March 19, 2010

Use gawk to convert fixed width files to delimited

I had a bunch of fixed-width text files that I needed to be convert to CSV. Each file was different and determining the start and end of each field would be time consuming so this needed to be done dynamically. Fortunately the second line of each file could be used to do exactly that and I was able to run the script unmodified against each file.

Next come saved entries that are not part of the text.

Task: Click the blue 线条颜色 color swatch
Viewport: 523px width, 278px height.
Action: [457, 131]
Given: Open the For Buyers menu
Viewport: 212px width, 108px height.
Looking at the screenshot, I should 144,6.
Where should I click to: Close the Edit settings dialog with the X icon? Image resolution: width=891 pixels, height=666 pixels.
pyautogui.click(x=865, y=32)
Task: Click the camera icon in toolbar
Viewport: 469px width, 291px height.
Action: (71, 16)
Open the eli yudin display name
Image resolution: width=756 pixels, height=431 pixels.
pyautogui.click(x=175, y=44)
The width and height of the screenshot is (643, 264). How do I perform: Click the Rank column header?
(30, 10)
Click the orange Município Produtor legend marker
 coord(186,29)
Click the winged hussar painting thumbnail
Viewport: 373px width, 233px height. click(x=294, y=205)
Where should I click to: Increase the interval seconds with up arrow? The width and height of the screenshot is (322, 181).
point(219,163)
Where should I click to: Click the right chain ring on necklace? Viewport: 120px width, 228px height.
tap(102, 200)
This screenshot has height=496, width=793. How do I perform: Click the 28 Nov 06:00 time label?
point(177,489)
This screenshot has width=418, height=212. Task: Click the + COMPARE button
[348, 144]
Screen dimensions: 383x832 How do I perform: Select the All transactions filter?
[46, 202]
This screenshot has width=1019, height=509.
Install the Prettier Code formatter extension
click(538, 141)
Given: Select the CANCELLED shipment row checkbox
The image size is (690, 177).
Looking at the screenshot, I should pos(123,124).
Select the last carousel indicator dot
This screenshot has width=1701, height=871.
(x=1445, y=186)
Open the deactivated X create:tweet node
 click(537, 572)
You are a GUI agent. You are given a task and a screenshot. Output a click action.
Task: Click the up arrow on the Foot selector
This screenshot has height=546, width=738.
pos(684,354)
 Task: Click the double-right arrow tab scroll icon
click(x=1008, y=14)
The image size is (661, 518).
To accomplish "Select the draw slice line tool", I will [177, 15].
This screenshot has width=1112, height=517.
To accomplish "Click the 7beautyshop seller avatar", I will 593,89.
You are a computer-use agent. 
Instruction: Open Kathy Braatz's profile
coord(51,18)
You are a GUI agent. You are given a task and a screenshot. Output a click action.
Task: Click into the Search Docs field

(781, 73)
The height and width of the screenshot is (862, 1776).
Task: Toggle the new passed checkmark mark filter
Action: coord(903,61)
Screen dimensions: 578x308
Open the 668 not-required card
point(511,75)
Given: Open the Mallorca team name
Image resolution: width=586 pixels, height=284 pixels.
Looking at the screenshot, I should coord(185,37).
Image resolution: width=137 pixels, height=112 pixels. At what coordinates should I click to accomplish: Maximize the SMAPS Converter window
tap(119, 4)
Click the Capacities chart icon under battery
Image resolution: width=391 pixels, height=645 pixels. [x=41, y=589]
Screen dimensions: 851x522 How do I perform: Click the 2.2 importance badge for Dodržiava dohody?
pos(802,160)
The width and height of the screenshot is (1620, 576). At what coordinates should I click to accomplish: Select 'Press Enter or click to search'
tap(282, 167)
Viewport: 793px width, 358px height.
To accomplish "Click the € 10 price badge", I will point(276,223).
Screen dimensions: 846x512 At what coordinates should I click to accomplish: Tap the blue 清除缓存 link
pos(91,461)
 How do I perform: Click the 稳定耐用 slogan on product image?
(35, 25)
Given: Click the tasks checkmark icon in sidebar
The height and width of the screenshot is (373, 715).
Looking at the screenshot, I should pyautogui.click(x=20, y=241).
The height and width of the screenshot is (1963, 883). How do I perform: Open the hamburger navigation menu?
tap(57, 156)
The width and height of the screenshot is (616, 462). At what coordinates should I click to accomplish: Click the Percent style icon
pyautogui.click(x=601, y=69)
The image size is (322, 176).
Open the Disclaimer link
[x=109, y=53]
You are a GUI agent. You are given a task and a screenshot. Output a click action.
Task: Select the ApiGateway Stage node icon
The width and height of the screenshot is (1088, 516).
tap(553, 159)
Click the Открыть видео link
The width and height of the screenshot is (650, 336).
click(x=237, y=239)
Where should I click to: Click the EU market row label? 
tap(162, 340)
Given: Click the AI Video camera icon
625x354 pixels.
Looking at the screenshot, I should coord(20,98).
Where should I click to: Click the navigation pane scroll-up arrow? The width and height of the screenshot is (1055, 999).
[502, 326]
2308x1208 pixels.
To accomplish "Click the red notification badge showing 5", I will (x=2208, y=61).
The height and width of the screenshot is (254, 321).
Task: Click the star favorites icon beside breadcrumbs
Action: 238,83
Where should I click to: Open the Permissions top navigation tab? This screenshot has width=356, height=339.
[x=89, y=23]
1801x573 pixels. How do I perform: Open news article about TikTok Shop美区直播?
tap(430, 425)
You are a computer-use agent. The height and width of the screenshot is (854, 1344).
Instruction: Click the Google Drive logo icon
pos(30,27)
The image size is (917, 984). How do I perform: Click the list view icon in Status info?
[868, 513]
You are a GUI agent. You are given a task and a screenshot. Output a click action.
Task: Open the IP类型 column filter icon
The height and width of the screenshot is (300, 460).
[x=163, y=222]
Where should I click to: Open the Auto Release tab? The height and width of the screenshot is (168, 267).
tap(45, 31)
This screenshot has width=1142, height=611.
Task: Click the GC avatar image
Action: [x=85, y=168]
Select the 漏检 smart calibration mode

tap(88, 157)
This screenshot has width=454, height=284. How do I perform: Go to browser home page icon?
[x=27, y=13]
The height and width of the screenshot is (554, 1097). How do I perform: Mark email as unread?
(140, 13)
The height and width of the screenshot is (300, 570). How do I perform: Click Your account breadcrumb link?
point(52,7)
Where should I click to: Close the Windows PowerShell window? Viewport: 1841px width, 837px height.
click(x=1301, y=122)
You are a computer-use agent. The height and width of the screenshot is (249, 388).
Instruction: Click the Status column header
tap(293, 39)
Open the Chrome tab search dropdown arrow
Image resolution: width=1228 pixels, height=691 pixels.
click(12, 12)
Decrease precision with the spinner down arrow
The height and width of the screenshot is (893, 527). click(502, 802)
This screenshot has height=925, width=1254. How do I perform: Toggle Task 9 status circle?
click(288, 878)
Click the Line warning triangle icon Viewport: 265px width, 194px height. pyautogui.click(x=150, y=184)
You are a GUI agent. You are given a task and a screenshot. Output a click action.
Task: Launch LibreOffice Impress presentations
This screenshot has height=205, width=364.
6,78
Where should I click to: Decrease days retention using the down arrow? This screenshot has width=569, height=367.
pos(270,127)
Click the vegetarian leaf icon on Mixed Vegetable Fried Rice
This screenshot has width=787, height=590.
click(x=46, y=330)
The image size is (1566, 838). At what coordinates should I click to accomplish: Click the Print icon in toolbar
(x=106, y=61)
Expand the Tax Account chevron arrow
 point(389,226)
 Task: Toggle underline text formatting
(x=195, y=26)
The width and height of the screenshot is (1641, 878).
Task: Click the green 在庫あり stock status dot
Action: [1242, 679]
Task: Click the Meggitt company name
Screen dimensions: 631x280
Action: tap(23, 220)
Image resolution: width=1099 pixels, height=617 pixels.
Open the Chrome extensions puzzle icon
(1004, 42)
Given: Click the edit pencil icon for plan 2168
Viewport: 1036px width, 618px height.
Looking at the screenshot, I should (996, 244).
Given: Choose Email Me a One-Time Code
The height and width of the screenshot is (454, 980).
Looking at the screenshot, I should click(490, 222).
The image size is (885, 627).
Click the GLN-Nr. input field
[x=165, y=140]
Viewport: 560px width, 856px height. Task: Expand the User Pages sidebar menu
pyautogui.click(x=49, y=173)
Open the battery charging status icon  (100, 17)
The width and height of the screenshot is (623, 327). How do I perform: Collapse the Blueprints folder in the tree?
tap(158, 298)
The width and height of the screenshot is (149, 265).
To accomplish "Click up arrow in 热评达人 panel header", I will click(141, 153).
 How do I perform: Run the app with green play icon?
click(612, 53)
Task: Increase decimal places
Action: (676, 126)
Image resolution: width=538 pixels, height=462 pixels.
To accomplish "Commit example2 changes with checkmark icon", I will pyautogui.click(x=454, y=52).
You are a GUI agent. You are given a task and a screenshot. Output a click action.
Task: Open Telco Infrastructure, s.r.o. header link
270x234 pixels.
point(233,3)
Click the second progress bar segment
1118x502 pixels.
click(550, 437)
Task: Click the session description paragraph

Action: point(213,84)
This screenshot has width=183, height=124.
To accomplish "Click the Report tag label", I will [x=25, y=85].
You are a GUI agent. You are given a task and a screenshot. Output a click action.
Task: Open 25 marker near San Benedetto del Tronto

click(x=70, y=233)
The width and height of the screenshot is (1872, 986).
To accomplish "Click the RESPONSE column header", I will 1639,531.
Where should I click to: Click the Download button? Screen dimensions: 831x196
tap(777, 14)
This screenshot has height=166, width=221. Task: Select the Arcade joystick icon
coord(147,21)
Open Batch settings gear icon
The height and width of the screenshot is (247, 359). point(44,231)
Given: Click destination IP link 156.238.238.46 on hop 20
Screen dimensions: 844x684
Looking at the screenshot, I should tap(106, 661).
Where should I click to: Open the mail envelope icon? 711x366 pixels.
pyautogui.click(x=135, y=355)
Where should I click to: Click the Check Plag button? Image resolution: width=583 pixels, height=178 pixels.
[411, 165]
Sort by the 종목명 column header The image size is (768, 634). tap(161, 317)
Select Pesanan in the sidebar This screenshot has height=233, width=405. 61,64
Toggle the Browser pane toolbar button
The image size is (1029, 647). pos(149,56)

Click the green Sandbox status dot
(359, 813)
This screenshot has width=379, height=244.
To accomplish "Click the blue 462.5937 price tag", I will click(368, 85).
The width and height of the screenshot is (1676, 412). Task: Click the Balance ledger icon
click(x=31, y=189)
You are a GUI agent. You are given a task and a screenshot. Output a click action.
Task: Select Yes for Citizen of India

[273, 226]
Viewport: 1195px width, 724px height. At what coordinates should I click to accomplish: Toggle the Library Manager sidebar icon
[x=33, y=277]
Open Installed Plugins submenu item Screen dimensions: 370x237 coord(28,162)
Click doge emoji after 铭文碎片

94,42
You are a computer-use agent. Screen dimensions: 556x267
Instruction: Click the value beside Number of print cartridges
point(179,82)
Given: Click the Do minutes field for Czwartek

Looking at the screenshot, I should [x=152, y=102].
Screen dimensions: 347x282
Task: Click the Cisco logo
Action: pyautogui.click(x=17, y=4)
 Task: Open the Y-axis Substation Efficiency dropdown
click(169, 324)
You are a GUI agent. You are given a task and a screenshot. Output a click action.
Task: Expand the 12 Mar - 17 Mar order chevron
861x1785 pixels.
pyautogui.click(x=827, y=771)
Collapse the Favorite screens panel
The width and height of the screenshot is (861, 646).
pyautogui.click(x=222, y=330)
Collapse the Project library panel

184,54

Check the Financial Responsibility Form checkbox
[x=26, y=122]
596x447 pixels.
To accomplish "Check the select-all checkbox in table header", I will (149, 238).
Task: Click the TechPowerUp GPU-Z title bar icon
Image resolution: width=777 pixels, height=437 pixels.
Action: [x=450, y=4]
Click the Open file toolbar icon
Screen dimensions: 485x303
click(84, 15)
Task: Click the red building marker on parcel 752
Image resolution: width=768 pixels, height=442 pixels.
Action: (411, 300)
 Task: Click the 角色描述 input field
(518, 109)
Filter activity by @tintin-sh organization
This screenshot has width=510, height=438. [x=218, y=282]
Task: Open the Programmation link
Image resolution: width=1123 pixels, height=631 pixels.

An example of the input file:
empno ,ename    ,job        ,hiredate  ,sal
------,---------,-----------,----------,---------
7782  ,CLARK    ,MANAGER    ,09-JUN-81 ,2450.00
7839  ,KING     ,PRESIDENT  ,17-NOV-81 ,5000.00
7934  ,MILLER   ,CLERK      ,23-JAN-82 ,1300.00

The script looks at the second line of each file (i.e. the hyphenated line) to dynamically determine the start and end of each field:
#!/usr/local/bin/gawk -f
BEGIN {
 FS=","
 RS="\n"
 OFS=","
}

# Determine fixed length positions of each field by
# looking at second record (i.e. header row) and output
# each field separated by chosen delimiter.
NR==1{
 widthstring = (length($1)+1)
 for(i=2; i < NF; i++) {
    widthstring = widthstring " " (length($i)+1)
    if(i!=(NF-1))
     printf("%s",OFS ltrim(rtrim(rmlastcomma($i))))
 }
 i=NF-1
 print(OFS ltrim(rtrim(rmlastcomma($i))))
 FIELDWIDTHS = widthstring
}

# Now read from line 3 (skipping first two rows) using newly
# determined field lengths and remove whitespaces. Output
# each field separated by chosen delimiter.
NR>2{
 for(i=2; i < NF; i++)
    printf("%s",OFS ltrim(rtrim(rmlastcomma($i))))
 print(OFS ltrim(rtrim(rmlastcomma($NF))))
}

function ltrim(v) { gsub(/^[ ]+/, "", v); return v}
function rtrim(v) { gsub(/[ ]+$/, "", v); return v}
function rmlastcomma(v) { sub(/[,]+$/, "", v); return v}

The resulting output will be a regular CSV file:
7782,CLARK,MANAGER,09-JUN-81,2450.00
7839,KING,PRESIDENT,17-NOV-81,5000.00
7934,MILLER,CLERK,23-JAN-82,1300.00

Example command  to start gawk in Windows (reading in all files):
for %n in (*.txt) do gawk -f fixed2csv.awk %n >%n.csv

Yes, I did this in Windows!